As a 20-year-old gay North Carolinian who's been an activist since the age of 16, this isn't something that I could tolerate in my home state. So far, I've been doing my part to fight Amendment 1 by mobilizing students at Duke, where I chair Duke Together Against Constitutional Discrimination, our on-campus coalition against Amendment 1 that has mobilized over 50 percent of the student body. But I realize that this alone isn't enough to defeat this amendment statewide. I need to take the message outside the Duke bubble and into the entire state.

So I decided to march. As of yesterday, May 4, my friend Dominique Beaudry and I are walking from the International Civil Rights Museum in Greensboro to the State Capitol, a four-day journey of over 85 miles, wearing sandwich boards that encourage North Carolinians to vote against Amendment 1.

But why march from the International Civil Rights Museum? Because although they're not the same, the civil rights movement and the gay rights movement share something fundamental.
On June 5, 1966, James Meredith, the first African American ever to be admitted to the University of Mississippi, decided that it was time for him to do something more about segregation in this country. He decided that he needed to take an active stance against injustice. So what did he do? He decided that he needed to march. Meredith set off on a 220-mile journey from Memphis, Tenn. to Jackson, Miss. protesting the segregation that persisted in the South. He made it less than a day before a 40-year-old white contractor named Aubrey Norvell shot him after he crossed the Mississippi border on June 6. Fortunately, Meredith was quickly rushed to the hospital and treated for his injuries, where Dr. Martin Luther King, Jr., Stokely Carmichael (the founder of the Black Power movement), and Floyd McKissick paid him a visit. After visiting him in the hospital, they decided to continue Meredith's march. Facing police brutality, KKK intimidation, and the brutal Mississippi heat, they finished the March Against Fear on June 26, with 15,000 people joining them in the last part of the march, from Tugaloo to Jackson.

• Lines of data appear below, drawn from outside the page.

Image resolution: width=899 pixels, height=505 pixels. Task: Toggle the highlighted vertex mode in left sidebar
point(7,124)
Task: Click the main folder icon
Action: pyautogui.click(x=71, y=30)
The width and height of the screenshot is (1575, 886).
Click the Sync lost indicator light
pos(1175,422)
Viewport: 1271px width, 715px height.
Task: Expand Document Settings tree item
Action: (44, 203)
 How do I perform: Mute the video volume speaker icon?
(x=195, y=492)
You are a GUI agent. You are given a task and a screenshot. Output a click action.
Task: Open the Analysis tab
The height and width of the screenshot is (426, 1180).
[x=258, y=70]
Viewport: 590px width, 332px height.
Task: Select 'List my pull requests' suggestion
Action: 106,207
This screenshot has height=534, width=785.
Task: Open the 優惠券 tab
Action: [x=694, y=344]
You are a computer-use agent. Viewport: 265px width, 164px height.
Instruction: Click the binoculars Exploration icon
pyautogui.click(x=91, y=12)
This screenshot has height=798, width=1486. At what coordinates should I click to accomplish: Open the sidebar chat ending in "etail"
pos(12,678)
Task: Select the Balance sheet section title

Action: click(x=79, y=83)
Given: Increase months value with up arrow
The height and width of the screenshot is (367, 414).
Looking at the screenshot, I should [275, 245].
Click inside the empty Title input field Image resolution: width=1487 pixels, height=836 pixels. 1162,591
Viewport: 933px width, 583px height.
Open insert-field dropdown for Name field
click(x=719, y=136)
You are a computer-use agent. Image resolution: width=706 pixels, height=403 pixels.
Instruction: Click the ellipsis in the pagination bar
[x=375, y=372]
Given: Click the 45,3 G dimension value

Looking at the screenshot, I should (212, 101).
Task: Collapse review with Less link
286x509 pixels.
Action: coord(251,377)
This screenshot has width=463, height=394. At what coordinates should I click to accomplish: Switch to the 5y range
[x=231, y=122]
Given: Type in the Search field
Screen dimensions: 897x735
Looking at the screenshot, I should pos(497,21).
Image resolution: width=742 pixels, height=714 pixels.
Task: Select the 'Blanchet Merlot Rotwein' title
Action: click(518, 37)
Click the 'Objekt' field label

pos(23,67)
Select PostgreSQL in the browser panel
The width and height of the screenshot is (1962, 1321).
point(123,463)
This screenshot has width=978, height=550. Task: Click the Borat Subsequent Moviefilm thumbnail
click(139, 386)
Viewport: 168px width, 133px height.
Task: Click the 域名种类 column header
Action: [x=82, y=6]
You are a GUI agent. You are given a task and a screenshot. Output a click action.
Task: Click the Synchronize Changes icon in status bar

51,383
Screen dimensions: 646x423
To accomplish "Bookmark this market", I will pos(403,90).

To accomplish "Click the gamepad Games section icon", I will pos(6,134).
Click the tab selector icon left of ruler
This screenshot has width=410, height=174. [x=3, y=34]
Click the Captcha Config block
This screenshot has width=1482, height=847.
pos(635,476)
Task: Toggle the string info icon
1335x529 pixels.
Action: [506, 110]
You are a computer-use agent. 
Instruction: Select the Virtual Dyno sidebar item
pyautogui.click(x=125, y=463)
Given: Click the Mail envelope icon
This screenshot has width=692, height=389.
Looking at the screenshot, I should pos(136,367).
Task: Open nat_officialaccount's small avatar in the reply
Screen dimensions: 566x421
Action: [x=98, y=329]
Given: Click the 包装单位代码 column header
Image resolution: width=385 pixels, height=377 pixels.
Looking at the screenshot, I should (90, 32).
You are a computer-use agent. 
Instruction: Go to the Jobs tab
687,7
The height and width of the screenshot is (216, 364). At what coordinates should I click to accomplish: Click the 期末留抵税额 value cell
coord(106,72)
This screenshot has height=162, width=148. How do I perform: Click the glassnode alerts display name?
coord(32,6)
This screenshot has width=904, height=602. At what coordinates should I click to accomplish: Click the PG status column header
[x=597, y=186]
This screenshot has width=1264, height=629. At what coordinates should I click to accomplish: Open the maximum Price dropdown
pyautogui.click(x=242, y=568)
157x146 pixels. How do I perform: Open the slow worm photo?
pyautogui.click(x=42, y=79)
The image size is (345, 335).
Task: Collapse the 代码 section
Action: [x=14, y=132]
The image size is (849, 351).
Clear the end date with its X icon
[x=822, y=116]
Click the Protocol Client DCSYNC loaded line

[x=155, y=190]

After taking part in the gay rights movement and studying the civil rights movement intensively, I can't help but feel that they share a few fundamental concepts: Both movements seek equality under the law, both movements seek justice for an oppressed minority, and both movements have inspired empathy and reconciliation in our country.

Now, both movements have a chance to stand together -- actually, to walk together -- against an amendment that threatens equality under the law, denies justice to an oppressed minority, and works against empathy and reconciliation in our state and throughout our world.

No, the gay rights movement and the civil rights movement aren't exactly the same; but that doesn't mean that this gay rights activist hasn't learned quite a lot from studying the civil rights movement, and that doesn't mean that gay rights activists around the world aren't inspired on a daily basis by the work that the civil rights movement has done and has left to do.

Through the civil rights movement, Dominique and I first learned the powerful lesson that a dedicated group of people can change everything, and through the example of James Meredith, we've realized how a single journey changes a nation. Now, we're putting that lesson to use by walking across this state to fight Amendment 1. Will you join us?